Using calendar module

python

import calendar
year = int(input('Enter a year: '))
if calendar.isleap(year):
    print(f'{year} is a leap year')
else:
    print(f'{year} is not a leap year')

This uses Python's built-in calendar module for simplicity but adds an import dependency.

Using function with return

python

def is_leap_year(y):
    return y % 400 == 0 or (y % 4 == 0 and y % 100 != 0)
year = int(input('Enter a year: '))
if is_leap_year(year):
    print(f'{year} is a leap year')
else:
    print(f'{year} is not a leap year')

This approach separates logic into a function for reuse and clarity.

⚡

Complexity: O(1) time, O(1) space

Time Complexity

The program performs a fixed number of arithmetic operations and comparisons, so it runs in constant time.

Space Complexity

Only a few variables are used, so the space used is constant.

Which Approach is Fastest?

All approaches run in constant time; using the calendar module adds slight overhead but improves readability.

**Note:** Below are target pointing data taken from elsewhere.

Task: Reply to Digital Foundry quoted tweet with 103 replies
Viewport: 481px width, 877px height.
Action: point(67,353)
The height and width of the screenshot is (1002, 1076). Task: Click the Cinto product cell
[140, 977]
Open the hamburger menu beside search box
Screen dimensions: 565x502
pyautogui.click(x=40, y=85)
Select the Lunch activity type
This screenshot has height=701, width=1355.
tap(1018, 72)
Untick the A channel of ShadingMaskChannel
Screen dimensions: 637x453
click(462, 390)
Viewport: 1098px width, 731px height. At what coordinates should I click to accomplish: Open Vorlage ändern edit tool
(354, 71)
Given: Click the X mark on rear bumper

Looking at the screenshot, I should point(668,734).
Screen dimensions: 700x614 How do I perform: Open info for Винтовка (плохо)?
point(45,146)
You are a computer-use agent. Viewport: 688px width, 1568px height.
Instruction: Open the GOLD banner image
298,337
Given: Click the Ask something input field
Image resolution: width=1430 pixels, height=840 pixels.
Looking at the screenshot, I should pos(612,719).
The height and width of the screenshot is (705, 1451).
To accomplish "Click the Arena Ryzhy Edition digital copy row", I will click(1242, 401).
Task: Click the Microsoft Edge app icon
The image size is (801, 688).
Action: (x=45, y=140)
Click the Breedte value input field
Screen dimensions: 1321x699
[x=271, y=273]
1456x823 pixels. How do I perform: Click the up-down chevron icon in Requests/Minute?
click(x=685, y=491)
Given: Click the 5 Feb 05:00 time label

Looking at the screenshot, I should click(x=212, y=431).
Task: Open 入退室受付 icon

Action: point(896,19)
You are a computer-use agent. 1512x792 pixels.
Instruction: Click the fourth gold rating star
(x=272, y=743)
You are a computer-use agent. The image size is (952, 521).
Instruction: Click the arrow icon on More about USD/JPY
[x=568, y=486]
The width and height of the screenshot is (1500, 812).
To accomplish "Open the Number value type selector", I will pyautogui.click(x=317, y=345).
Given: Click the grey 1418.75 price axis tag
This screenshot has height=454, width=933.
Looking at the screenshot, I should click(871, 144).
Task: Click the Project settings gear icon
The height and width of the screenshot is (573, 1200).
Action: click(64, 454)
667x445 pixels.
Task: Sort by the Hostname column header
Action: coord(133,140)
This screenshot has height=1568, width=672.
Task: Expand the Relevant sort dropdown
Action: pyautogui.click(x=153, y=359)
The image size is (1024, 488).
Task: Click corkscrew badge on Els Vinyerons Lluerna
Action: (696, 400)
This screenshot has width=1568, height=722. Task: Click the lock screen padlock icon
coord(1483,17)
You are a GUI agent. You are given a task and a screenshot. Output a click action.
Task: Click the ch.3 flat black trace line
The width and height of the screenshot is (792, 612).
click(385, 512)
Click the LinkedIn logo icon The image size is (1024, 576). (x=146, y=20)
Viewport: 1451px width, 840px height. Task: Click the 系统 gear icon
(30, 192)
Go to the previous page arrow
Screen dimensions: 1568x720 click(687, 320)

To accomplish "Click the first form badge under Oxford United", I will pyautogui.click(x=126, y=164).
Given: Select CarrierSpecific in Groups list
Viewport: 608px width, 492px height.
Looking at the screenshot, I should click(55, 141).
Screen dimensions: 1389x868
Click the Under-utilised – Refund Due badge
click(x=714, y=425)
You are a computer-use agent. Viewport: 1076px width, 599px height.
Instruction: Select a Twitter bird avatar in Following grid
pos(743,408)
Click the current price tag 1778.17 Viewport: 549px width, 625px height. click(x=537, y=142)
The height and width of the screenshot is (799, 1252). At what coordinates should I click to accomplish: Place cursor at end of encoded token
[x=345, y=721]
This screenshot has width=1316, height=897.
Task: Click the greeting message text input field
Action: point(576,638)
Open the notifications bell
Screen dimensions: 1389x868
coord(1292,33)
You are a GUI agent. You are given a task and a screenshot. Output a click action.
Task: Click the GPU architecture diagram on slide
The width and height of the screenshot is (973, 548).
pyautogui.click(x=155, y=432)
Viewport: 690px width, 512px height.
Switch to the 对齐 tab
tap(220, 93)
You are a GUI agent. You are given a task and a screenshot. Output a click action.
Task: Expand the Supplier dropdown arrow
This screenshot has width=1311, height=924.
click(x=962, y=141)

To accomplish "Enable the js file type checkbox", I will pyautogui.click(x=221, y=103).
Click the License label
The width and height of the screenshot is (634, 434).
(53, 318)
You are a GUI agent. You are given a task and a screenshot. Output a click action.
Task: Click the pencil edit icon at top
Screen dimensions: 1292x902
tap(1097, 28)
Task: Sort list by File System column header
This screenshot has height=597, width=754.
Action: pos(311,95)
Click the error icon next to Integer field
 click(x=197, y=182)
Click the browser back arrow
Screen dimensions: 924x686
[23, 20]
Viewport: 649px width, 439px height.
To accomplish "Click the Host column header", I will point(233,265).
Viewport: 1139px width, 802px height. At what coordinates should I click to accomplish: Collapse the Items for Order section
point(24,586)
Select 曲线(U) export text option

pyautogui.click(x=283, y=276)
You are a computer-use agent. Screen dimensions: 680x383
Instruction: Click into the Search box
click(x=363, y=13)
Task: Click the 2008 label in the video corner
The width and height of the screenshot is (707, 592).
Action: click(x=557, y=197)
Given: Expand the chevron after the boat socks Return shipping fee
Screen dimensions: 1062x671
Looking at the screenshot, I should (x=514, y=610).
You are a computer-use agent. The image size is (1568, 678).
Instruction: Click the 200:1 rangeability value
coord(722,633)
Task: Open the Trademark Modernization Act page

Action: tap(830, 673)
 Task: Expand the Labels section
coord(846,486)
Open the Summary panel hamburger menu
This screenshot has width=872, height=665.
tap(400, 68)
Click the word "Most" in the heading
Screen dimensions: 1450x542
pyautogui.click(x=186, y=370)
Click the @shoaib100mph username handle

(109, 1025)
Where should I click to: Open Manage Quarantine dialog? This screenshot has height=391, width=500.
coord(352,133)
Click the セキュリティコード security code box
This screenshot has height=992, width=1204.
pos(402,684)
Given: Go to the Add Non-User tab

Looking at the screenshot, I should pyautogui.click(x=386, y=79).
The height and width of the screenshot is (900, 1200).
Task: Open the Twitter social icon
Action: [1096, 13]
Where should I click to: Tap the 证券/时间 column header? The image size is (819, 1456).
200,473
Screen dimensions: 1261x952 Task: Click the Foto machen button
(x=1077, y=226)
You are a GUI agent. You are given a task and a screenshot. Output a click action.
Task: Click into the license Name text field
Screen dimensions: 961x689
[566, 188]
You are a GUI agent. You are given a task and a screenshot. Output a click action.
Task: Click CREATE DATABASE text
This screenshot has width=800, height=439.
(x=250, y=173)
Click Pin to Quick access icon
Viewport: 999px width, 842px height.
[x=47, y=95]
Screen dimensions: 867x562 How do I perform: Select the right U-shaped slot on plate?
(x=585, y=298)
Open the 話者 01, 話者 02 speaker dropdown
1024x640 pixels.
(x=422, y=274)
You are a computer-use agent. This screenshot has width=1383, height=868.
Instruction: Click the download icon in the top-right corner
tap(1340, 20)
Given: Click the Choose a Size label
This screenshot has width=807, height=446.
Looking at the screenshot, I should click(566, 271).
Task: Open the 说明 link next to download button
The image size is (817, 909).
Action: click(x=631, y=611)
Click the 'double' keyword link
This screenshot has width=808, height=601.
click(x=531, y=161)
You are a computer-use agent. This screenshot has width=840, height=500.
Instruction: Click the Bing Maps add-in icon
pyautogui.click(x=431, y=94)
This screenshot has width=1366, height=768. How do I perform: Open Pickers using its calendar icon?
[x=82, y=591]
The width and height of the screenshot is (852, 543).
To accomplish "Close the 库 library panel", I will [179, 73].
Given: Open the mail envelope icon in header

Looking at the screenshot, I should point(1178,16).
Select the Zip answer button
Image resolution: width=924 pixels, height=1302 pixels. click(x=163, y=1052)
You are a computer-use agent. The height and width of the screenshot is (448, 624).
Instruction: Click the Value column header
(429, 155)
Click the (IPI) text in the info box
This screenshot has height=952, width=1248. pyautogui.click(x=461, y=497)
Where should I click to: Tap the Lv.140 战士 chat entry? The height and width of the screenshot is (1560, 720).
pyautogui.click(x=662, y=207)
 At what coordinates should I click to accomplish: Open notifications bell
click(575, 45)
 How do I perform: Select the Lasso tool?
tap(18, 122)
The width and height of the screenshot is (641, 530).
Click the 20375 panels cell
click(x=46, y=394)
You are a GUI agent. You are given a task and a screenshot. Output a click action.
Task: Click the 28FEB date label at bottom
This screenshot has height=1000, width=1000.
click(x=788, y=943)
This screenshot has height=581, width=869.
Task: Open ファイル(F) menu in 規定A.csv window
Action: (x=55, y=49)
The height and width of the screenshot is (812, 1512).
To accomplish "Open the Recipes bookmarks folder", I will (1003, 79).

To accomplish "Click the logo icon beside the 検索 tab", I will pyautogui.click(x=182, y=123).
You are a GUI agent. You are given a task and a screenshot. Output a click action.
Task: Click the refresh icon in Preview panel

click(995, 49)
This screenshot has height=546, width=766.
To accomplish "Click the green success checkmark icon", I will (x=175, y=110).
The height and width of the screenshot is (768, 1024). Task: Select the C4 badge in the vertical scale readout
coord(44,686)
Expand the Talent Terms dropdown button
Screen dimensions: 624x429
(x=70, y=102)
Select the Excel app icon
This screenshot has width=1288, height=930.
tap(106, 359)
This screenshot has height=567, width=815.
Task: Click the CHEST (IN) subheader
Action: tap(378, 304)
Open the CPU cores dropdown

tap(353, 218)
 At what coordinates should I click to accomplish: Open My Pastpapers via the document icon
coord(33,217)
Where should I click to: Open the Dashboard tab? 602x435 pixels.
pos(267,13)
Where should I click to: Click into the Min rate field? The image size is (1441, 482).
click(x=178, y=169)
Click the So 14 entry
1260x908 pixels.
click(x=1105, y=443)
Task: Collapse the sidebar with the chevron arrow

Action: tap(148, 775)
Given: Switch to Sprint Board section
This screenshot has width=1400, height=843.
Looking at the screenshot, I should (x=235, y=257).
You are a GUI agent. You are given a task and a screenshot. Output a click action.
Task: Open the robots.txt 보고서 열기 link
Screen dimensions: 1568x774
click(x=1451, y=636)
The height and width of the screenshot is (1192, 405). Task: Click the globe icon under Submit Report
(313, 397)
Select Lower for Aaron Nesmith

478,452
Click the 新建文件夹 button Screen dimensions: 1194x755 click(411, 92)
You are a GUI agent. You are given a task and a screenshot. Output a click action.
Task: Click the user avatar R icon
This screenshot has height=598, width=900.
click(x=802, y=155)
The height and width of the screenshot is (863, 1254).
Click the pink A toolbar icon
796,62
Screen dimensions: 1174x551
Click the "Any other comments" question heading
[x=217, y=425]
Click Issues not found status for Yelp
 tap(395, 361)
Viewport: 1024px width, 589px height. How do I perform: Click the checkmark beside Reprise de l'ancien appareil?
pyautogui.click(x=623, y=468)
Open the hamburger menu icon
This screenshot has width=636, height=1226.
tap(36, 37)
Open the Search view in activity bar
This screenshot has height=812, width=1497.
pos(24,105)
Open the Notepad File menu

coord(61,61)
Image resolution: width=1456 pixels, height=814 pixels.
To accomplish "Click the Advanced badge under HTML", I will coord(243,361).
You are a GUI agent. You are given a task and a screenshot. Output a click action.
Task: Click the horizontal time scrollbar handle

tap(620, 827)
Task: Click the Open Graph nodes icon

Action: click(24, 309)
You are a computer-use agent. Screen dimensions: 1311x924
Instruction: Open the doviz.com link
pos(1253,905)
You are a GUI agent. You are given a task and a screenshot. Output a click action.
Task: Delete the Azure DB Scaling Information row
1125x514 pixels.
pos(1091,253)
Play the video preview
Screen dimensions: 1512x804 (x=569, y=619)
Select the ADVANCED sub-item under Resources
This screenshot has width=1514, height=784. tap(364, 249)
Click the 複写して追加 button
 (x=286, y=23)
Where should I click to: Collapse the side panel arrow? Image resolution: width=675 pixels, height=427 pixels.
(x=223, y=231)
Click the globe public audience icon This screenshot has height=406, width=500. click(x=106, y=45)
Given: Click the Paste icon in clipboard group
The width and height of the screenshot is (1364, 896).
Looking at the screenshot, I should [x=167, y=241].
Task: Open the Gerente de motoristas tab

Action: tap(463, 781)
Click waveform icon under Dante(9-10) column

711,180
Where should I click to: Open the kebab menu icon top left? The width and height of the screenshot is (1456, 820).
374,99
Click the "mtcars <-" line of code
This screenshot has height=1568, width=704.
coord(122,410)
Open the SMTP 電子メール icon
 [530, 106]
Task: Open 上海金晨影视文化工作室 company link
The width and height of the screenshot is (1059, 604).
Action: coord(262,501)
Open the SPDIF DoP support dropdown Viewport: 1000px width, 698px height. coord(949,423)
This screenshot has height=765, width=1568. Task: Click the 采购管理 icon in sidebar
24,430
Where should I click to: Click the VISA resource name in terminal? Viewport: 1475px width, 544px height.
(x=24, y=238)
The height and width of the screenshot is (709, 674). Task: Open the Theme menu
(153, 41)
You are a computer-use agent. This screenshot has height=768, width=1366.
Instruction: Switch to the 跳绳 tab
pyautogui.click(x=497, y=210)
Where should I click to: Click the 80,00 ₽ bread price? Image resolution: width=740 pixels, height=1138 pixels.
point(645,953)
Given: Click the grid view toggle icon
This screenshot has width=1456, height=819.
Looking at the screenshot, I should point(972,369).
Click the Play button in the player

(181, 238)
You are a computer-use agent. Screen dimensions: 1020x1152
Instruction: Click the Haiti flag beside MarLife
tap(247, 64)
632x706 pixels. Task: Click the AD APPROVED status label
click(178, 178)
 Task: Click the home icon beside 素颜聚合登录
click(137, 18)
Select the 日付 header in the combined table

Approach	Time	Space	Best For
Direct condition check	O(1)	O(1)	Simple and fast checks
Using calendar module	O(1)	O(1)	Readability and built-in reliability
Function with return	O(1)	O(1)	Code reuse and clarity

💡

Remember that years divisible by 100 are not leap years unless also divisible by 400.

⚠️

Beginners often forget to exclude years divisible by 100 but not by 400 as leap years.